Here's what I found so far:
djm914-6
I'm not sure if it looks worse or better than I though before I started.
djm914-6
The bad:
djm914-6
the ugly:
djm914-6
can anyone say rear clip:
djm914-6
Maybe a new chassis would be better... and this is just the first of three I want to work on:
djm914-6
Can someone tell me why there was a pound of SAND inside the sail area?
Katmanken
Sand was prolly from the PO sandblasting the rust. That stuff goes everywhere and you can't get it all out. Hit a bump and it migrates.

Ask Sor Ahndie about sand cascading out of his car fpr years.

Now you know why I hate Bondo. Most of that stuff is porous and absorbs water. Every time I grind it off , I find rust. Some types are not porous. Evercoat used to sell one.

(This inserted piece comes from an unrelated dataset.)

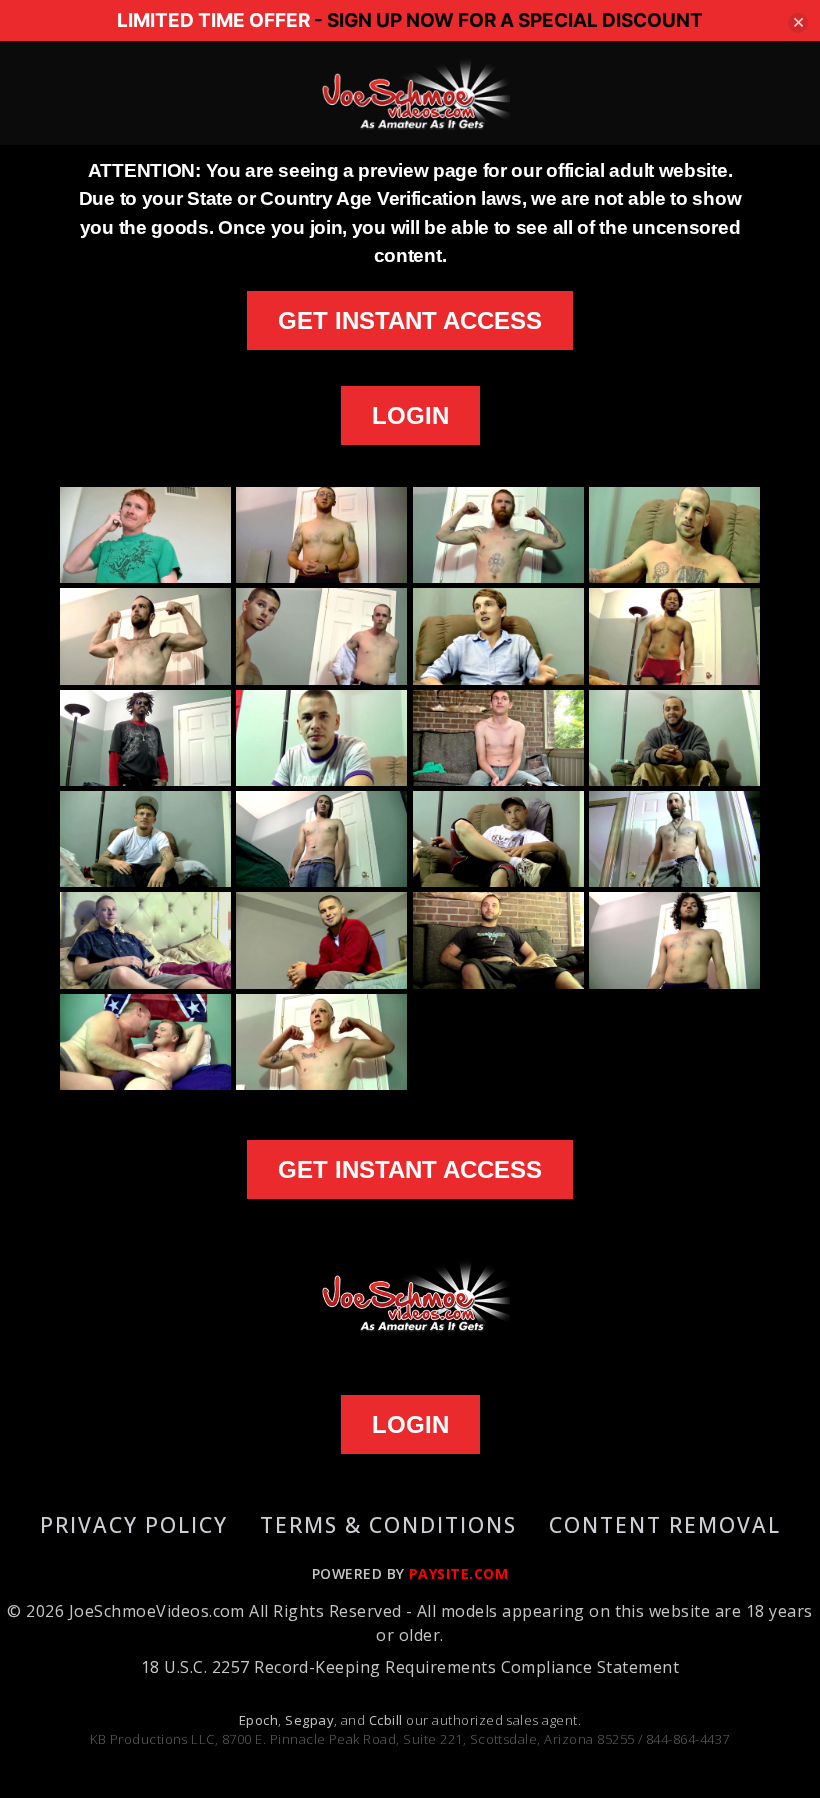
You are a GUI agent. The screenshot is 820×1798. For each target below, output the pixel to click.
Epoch (258, 1720)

Have me one of those John Kelley shrinking disks now so I can shrink the stretched metal. Then I will need no bondo. wub.gif

Tried it on a bumper. I'm freeking amazed as to what it can do. smilie_pokal.gif

Ken
djm914-6
So far, I can't figure out what could have been blasted. As far as I can tell, the yellow paint below is original. There is a black primer on the car the the stripper didn't touch. Below that is a bit of plastic pitty and shiney metal.

As I'm just trying to slow the rust right now, I may leave the black (factory??) primer where I can. The plan for now is to use the POR15 system including the epoxy putty to convert and seal up the cancer them prime and paint with some cheepo stuff untill I can either pay to have the rust taken off or replace the whole bloody thing. Yeah, I know it's not the right way, but for now, it's what I can afford. The main reason for this thread is to have a record of the damage I'm causing. That way if I get fed up and sell the car, no one can say I was trying to hide anything.

I keep thinking of a guy around here that bought a 914 against my reccomendation. He brought it to my house and I cought greif from my family because his car looked all shiney and pretty while mine looked rough. A week later his car broke in half while being lifted.
djm914-6
I did some late night (read dark) scraping of the longs and found ZERO rust so far. I'm so very happy!
ChrisFoley
David,
This is my suggestion: Do whatever you can to improve the appearance of the car and to slow/stop the rust from growing behind your work. That means not driving when it is wet out and always storing the car indoors. It may also mean a dehumidifier in the garage during the humid months.
Plan on replacing all 4 fenders completely when you have osme $$ for restoration. While the fenders are removed at that time any perforated interior panels can be patched.
thomasotten
Ok, I haven't seen anything too bad yet. Don't go tearing up your car. Do one panel at a time. Your car is red, and non metallic, which means you could finish off a whole panel and even shoot color on it and it would still be acceptable to look at, until you painted the whole car.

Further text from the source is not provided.